There is insurance available after a fire or a storm to cover what is called business interruption. But the pandemic is not one of those cases. The pandemic as such is uninsurable. In addition, closures are decided by the state for specific and justified reasons, [hence] the ban on the activity. A priori, the first decision is that of the government for health reasons. The pandemic is therefore not insurable. 

Just like a nuclear disaster…

Not everything is insurable. Insurance is based on solidarity and redistribution. Therefore, if all policyholders are affected by a claim, this obviously cannot work, especially at the same time. So indeed, a pandemic is not insurable, just like a nuclear disaster.

With Brexit, new insurers have arrived in Luxembourg, boosting the Luxembourg sector.

Indeed, new players arrived in Luxembourg in 2017 and 2018, and the transfers of activities took place mainly in 2019. This explains the good results of the sector over this year. Likewise, newcomers have become members of ACA and our community. A whole chunk of activity has arrived in Luxembourg, especially the international non-life insurance segment. To quantify this contribution, of the €13bn in international non-life premiums, the activity contribution of newcomers accounts for three-quarters of this amount. 

The newcomers arrived quickly, but aren't you worried that for one reason or another they will decide to move elsewhere in Europe?

It is always a risk in business that companies choose another location to develop their activities. But on the other hand, in recent years, we have seen more companies coming to Luxembourg. I think that the choice of Luxembourg by these companies was carefully considered as soon as the result of the referendum paving the way for Brexit. It was not a decision taken in panic. The companies in question wanted to keep their European customers.

But we could imagine that after a few years, companies in the sector finally decide to choose Frankfurt, Brussels, Paris or Amsterdam…

Absolutely, it is possible. You cannot tie up anyone in Luxembourg. But for the moment, I have very good feedback from the new arrivals on their choice of Luxembourg as a European hub. I remind you that the country's strength lies in its openness in addition to a very complete financial ecosystem that is very internationally oriented. So it's a place where several languages ​​are spoken, but also listened to and understood.

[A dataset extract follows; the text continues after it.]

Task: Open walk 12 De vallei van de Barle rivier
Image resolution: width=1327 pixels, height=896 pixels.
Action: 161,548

In addition, we have a regulator, the Commissariat des Assurances, which knows how to give its full attention in addition to knowing how to regulate and monitor players in the sector.

How did the insurance industry fare in the first quarter?

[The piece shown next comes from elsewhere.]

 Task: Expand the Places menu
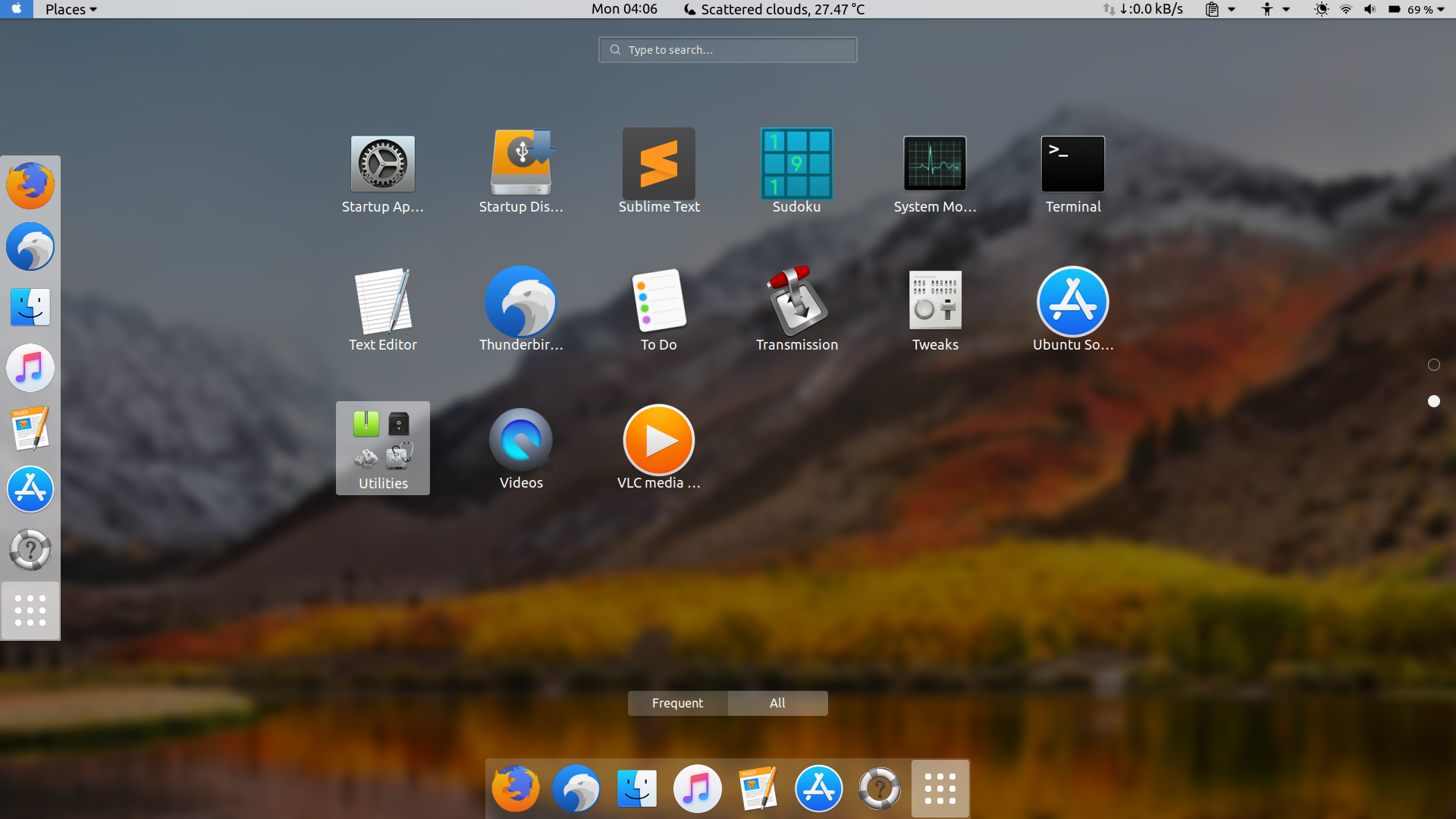[71, 9]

I do not yet have the figures which will be communicated in a few weeks by the Commissariat aux Assurances. We will have to wait a bit. Insurers are always prudent. What is certain is that in terms of life insurance, it is rather the end of the year that is decisive in whether the year will be good or bad. What I can say is that I don't have catastrophic echoes.

You are in the process of renegotiating the collective agreement for the insurance sector, which has approximately 4,000 jobs. It is a little different from that of the banking sector and you often reach an agreement before your fellow bankers...

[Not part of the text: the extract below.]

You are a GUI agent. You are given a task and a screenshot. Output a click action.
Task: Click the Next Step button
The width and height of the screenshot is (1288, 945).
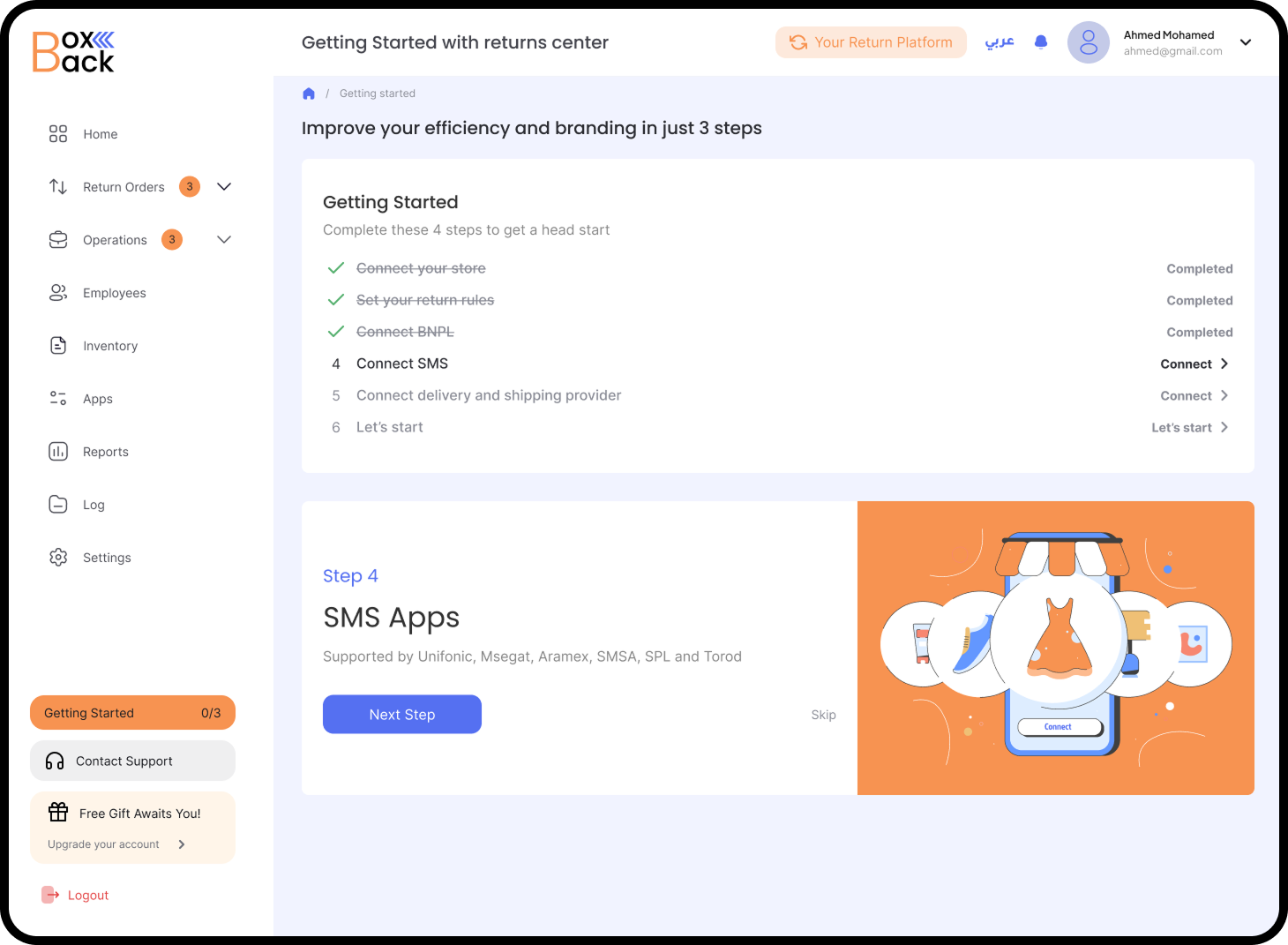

Indeed, the last time we found an agreement with the unions before the banking sector. These are important negotiations to keep some predictability in the industry. But we are still in negotiations, and I will not comment at this stage of the discussions.

Compared to the banking sector, the insurance sector is more stable, with fewer social plans. How do you explain it?

Yes, I think the business model is completely different. Perhaps restructuring decisions are less easily made in the insurance industry than elsewhere. I don't really have an answer, maybe we are once again more careful with a long-term view.